Monday, January 31, 2011

Ah, what the hell. Flash Animation Archive added!

I was going to ration out my posts and add the Flash Animation Archive later. But oh well!

I made a few animations for my digital design class. Short and interesting, nothing special. I'm not a very good artist. I won't make many Flashes, but I occasionally will when I feel like it.

Music Archive Added!

I'm just playing around with Fruity Loops. I'm not a good composer, but it's pretty fun so I'll probably upload more stuff. Making songs takes more time though, compared to say, writing a random super short tiny "story."

Sunday, January 30, 2011

Second Blog Post of the Day

Who says I can't make more than one blog post a day?!

No, I do not actually have anything to say...
Yeah.

Tea Time Part 3

“Oh? That unruly werewolf? Fine, show him in, Tiffany,” Viollette commanded her maid. The maid bowed and left the garden back into the manor.
Jessie turned his smooth, white face away from Marlene’s embrace towards Viollette. “Ooooh, do you have another guest? He can join our tea party!”
“No no. Just an unwanted beast,” Viollette scoffed.
Marlene smiled her mischievously and said, “Oh? Aren’t you one too ‘Madame’ Viollette?”
Viollette scowled at Marlene. “Hold your tongue, girl.”
“Having trouble with children, Madame Viollette?” Alfred laughed, as he stepped out of the manor’s giant doors. He dressed in a black tuxedo and wore a top hat. His shaggy, brown hair reached down to his shoulders and his face sported a large beard.
“Don’t you ever manage your disgusting hair?” Viollette asked.
“A pointless endeavor. The hair would just grow out again in a few days time,” Alfred replied. Tiffany approached Alfred, and with a quick motion of her hands, created a black wood chair with velvet cushions. Alfred moved the chair closer to the white table and sat down. “Ah yes, thank you Tiffany. Now then, Madame Viollette, I have a matter to discuss with you. There appears to be...unwelcome visitors in your forest.”
Viollette sipped some tea and leaned back. “And why should I care? People intrude in my forest all the time. It’s their fault if they perish.”
“Yeah, Viola’s too busy playing with us!” Marlene interjected.
Alfred smiled. “Oh, my apologies Madame. I hadn’t realized I was cutting into your playtime with children.”
Viollette set her tea cup down and said through gritted teeth, “I am not playing with children.”
“Not playing with children? I’m just ten years old, and Jessie isn’t even nine yet!” Marlene cackled. She turned to Alfred, explaining “She plays with us because no one else wants to play with her.”
Alfred raised his eyebrow, but Viollette cut him off before he could speak. “Silence girl! You should be grateful you aren’t dead!”
Marlene continued to taunt and laugh at Viollette. “And-and you know what’s the best part? She likes playing with little children!
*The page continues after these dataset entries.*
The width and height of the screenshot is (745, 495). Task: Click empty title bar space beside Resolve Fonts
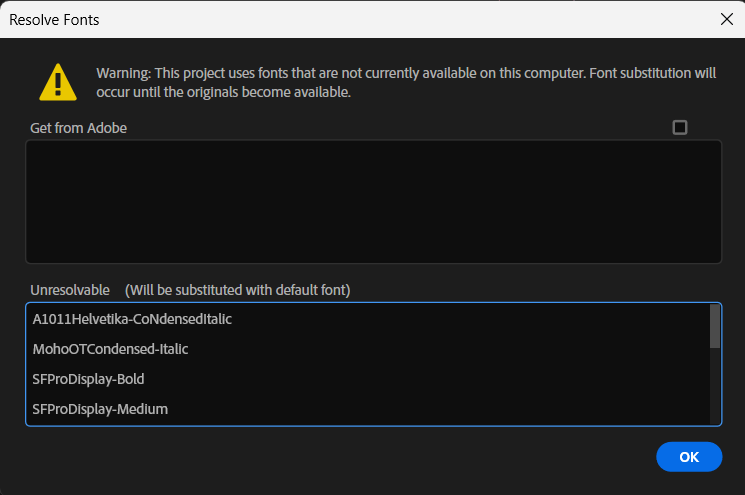tap(400, 19)
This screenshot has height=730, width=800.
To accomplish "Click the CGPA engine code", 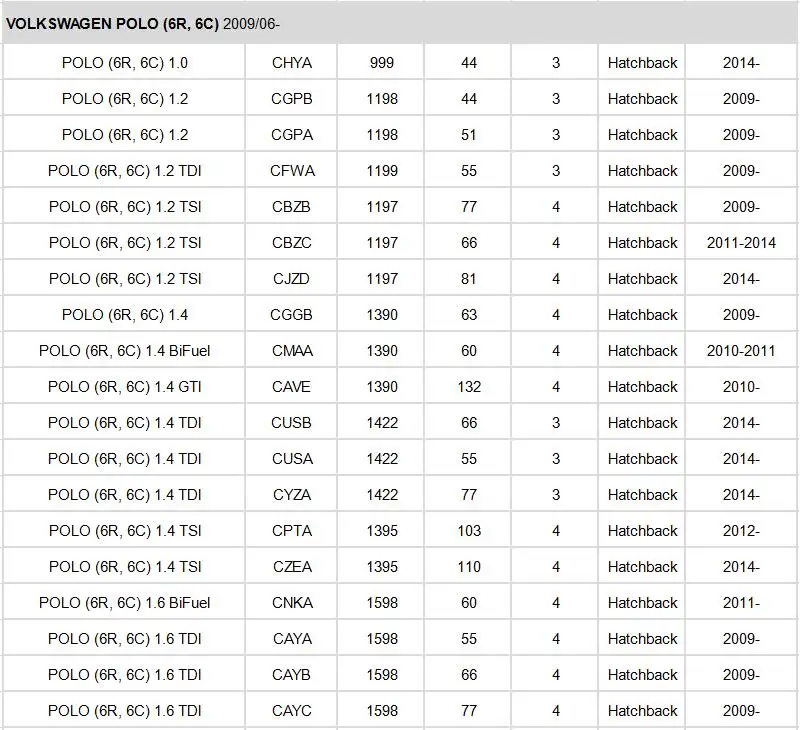I will coord(291,135).
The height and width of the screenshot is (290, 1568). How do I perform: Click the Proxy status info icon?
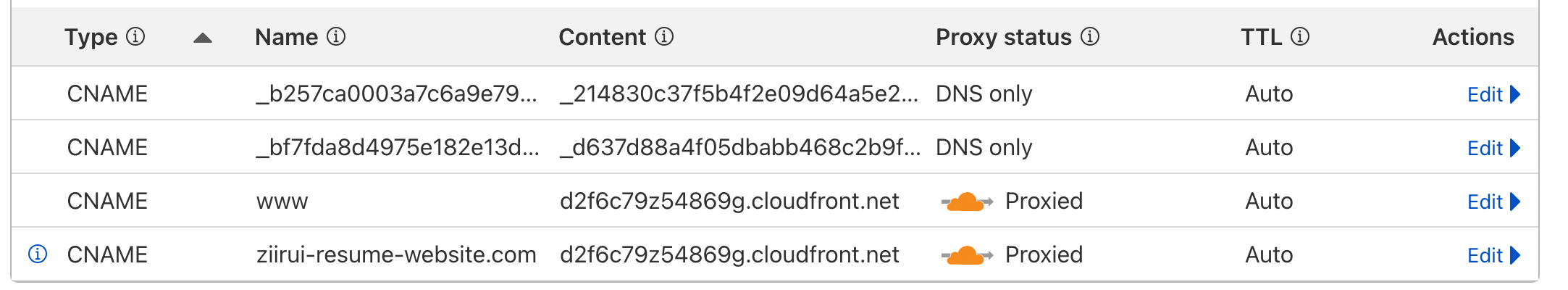1090,37
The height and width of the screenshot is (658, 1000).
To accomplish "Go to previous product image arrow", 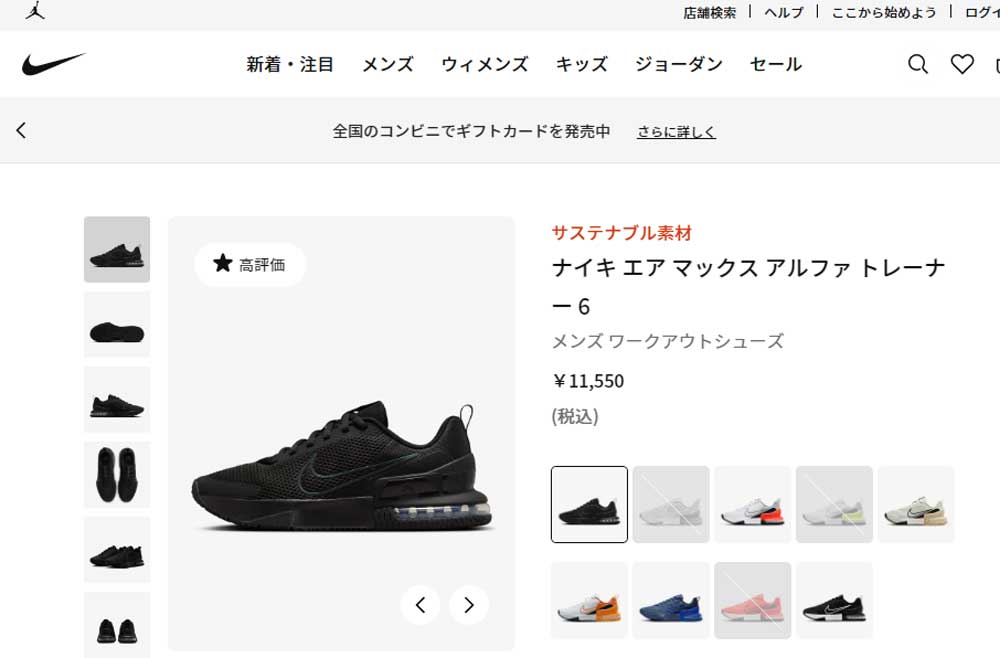I will (420, 604).
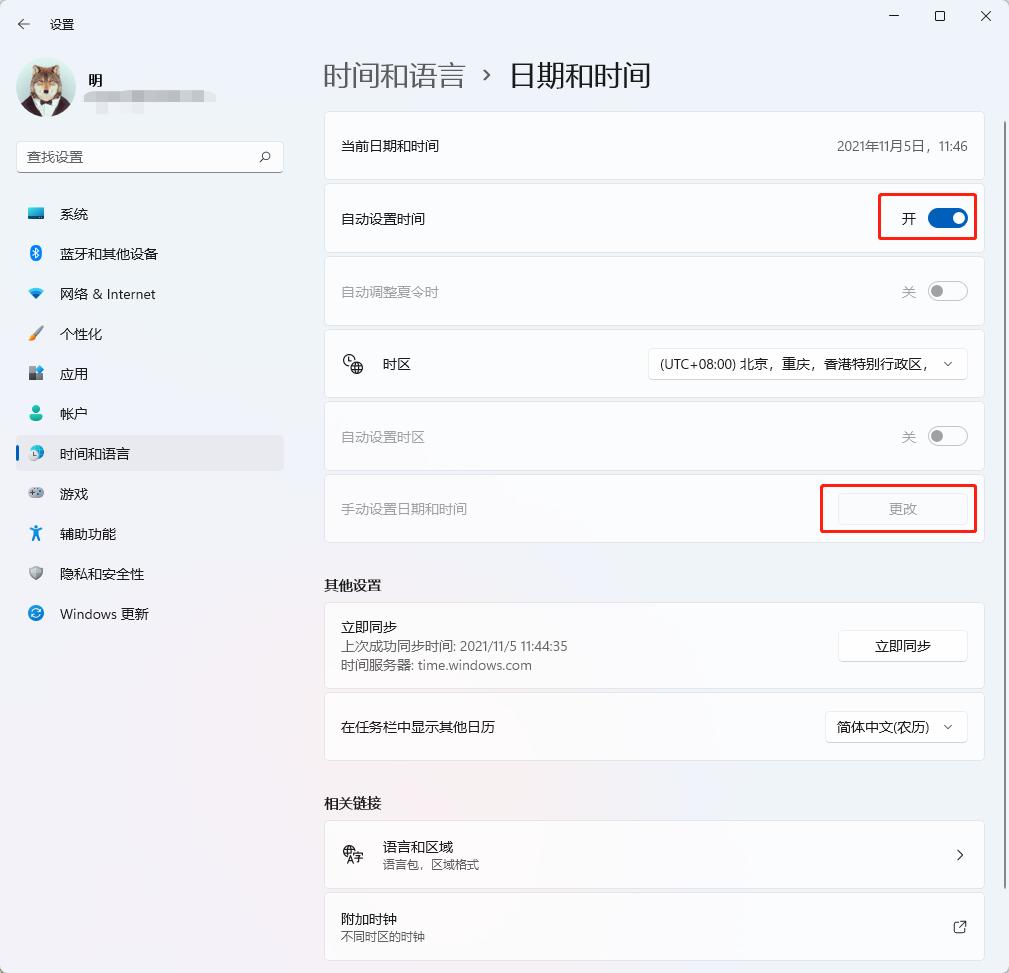Image resolution: width=1009 pixels, height=973 pixels.
Task: Turn off 自动设置时间
Action: click(946, 217)
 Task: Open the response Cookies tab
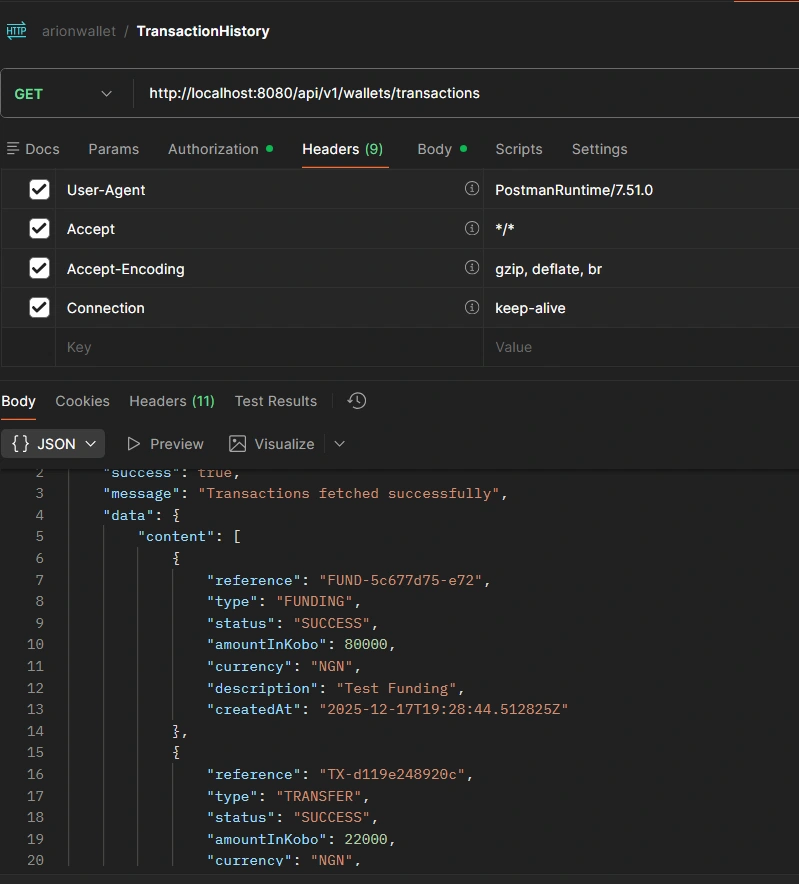pyautogui.click(x=82, y=401)
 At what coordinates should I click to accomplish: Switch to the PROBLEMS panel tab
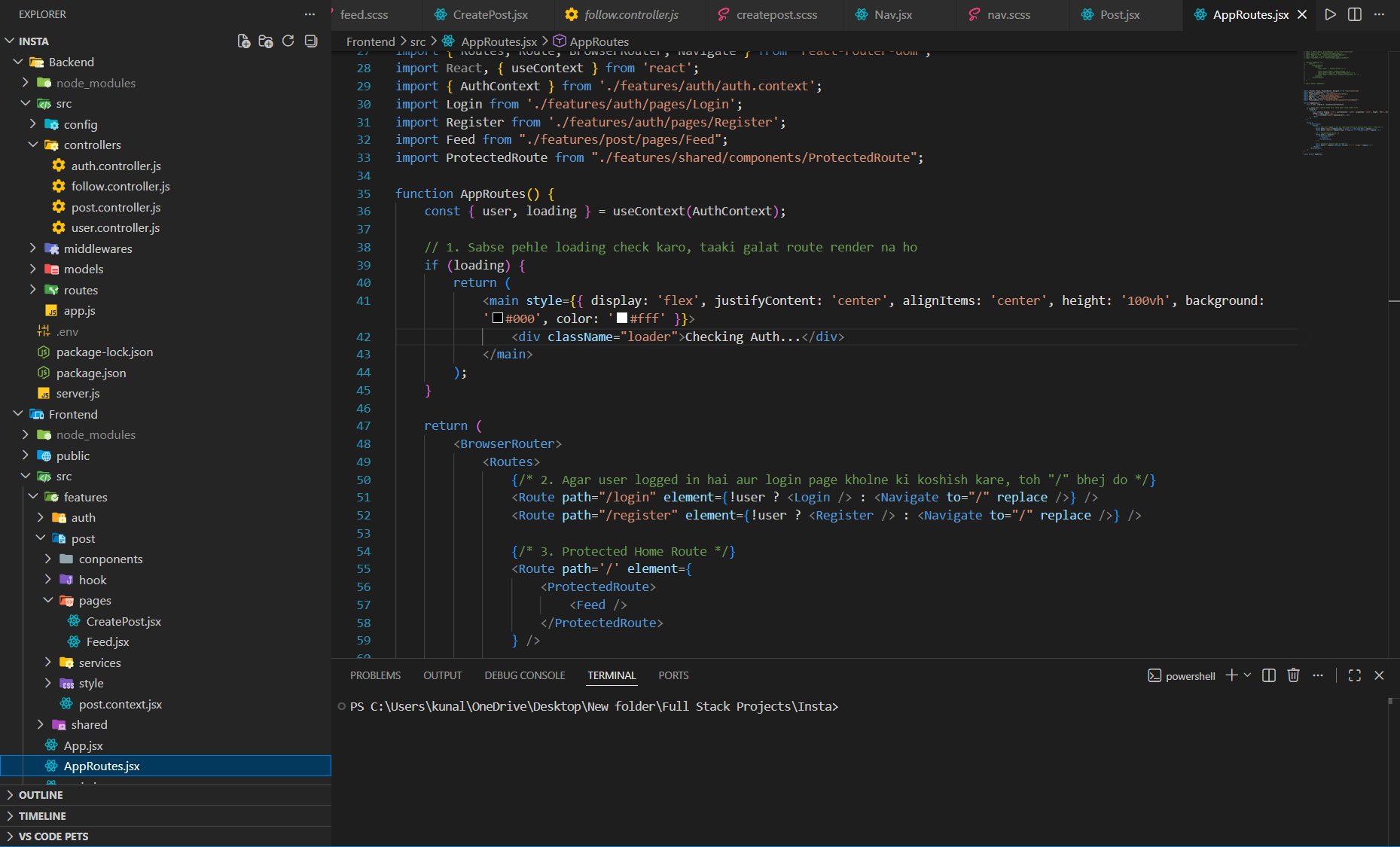coord(375,675)
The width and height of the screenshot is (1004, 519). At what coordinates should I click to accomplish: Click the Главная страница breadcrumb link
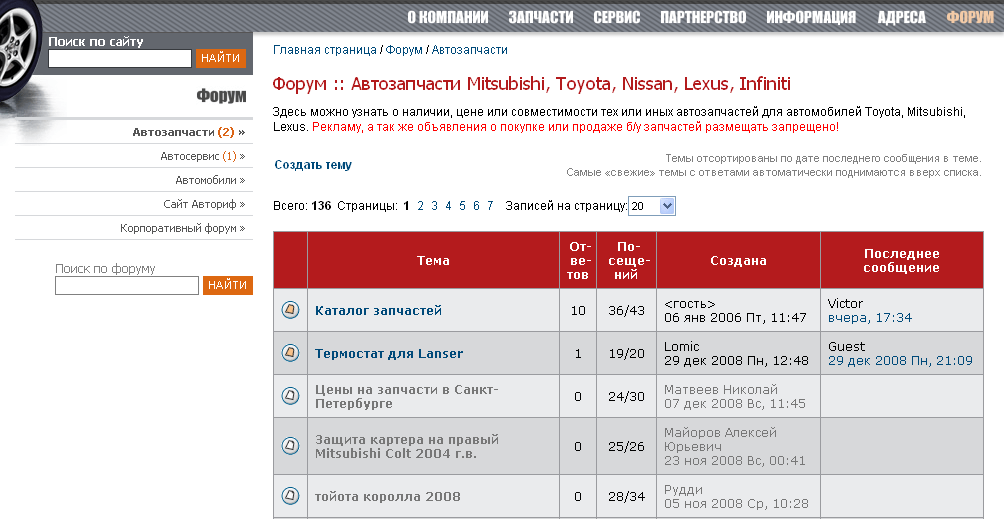[x=324, y=49]
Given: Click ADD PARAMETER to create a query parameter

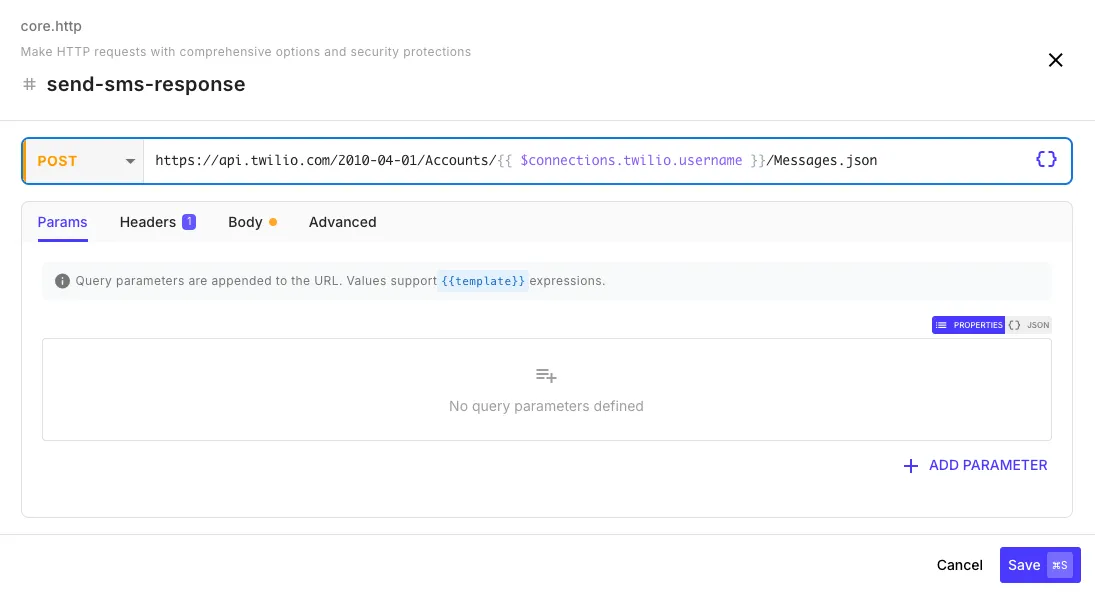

Ahaha!” Marlene clutched her stomach, tears in her eyes as she kept laughing. “It’s because she likes being all adult-like, but she’s so small! Even after all these years she’s still a tiny girl! We’re her only ‘friends’ that’s smaller than her!”
A loud bang sounded through the garden. Marlene fell to the ground, bound by a smokey, black rope. Viollette stood facing Marlene, a fierce expression on her face. Smoke drifted from her fingers, and the smell of ash lingered in the air. The garden grew quiet save for Viollette’s heavy breathing.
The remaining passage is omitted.